**Aim of the exercise**
Below are records with pictures in them. Output exactly the lines from the one with "[button] (363, 173)" through the one with "Grodzisk Mazowiecki", both included, and leave every picture out; give only those lines.

★ ★ ★ ★

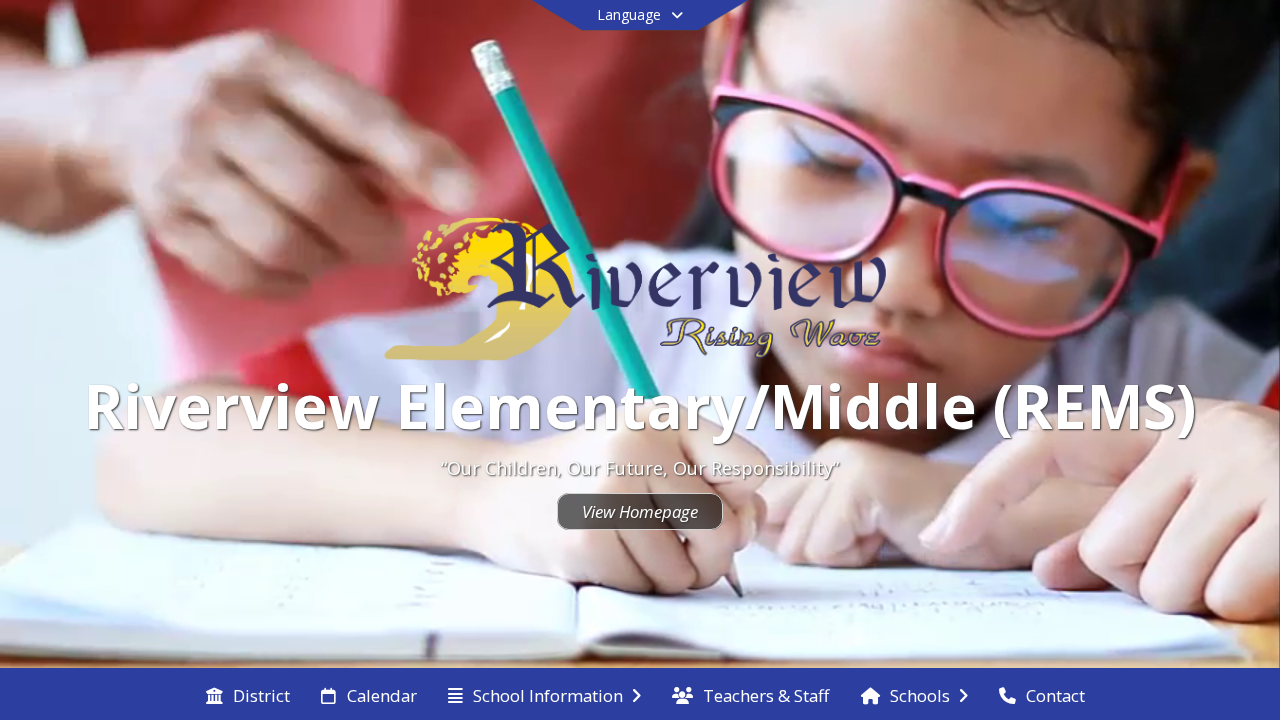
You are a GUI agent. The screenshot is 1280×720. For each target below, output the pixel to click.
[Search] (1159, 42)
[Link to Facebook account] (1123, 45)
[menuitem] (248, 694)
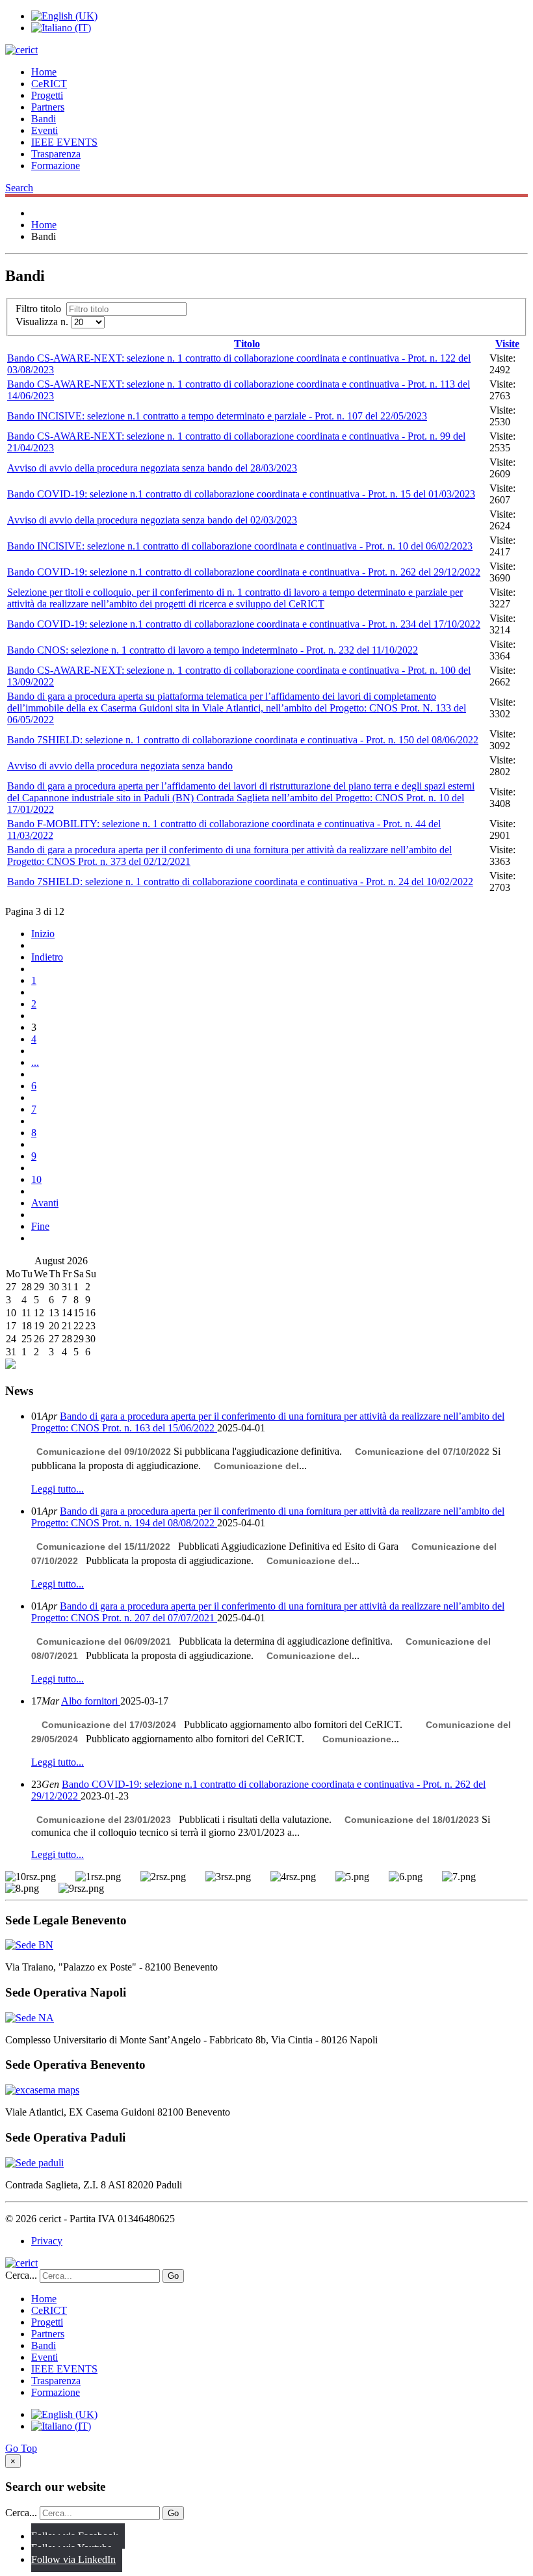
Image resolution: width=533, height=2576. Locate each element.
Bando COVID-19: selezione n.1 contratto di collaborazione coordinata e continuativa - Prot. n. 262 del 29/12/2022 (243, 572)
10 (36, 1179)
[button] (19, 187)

★ ★ ★ ★

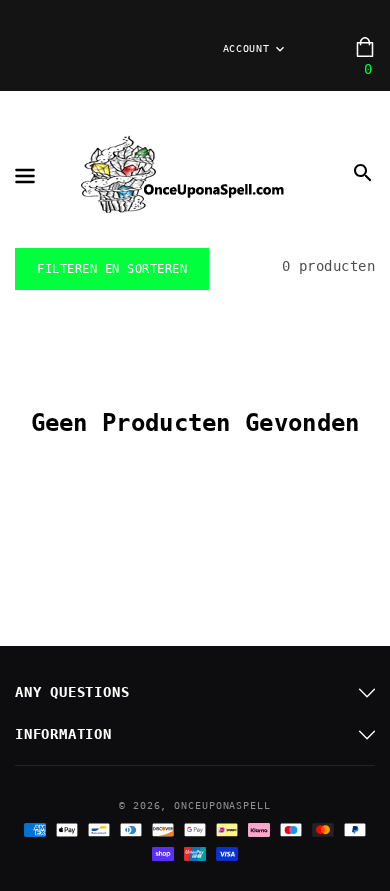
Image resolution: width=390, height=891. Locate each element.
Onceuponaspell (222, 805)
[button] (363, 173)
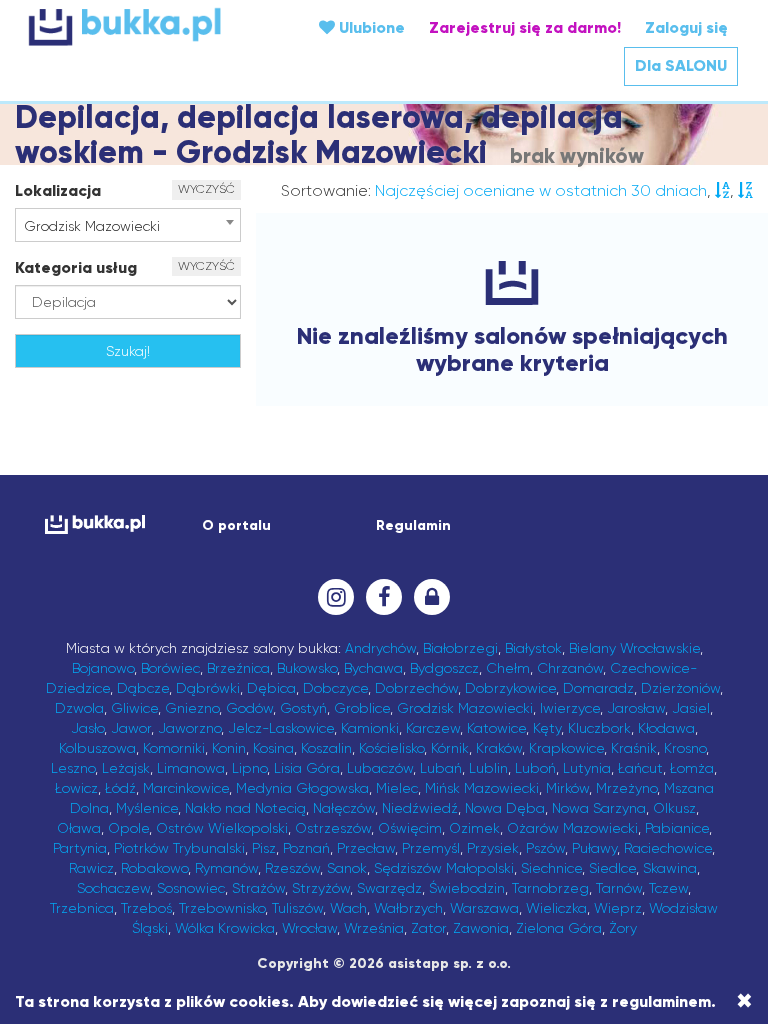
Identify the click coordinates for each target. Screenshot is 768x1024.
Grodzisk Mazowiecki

★ ★ ★ ★

**Result below**
[button] (363, 173)
Identify the click coordinates for each target. Screenshot is 768x1024.
Grodzisk Mazowiecki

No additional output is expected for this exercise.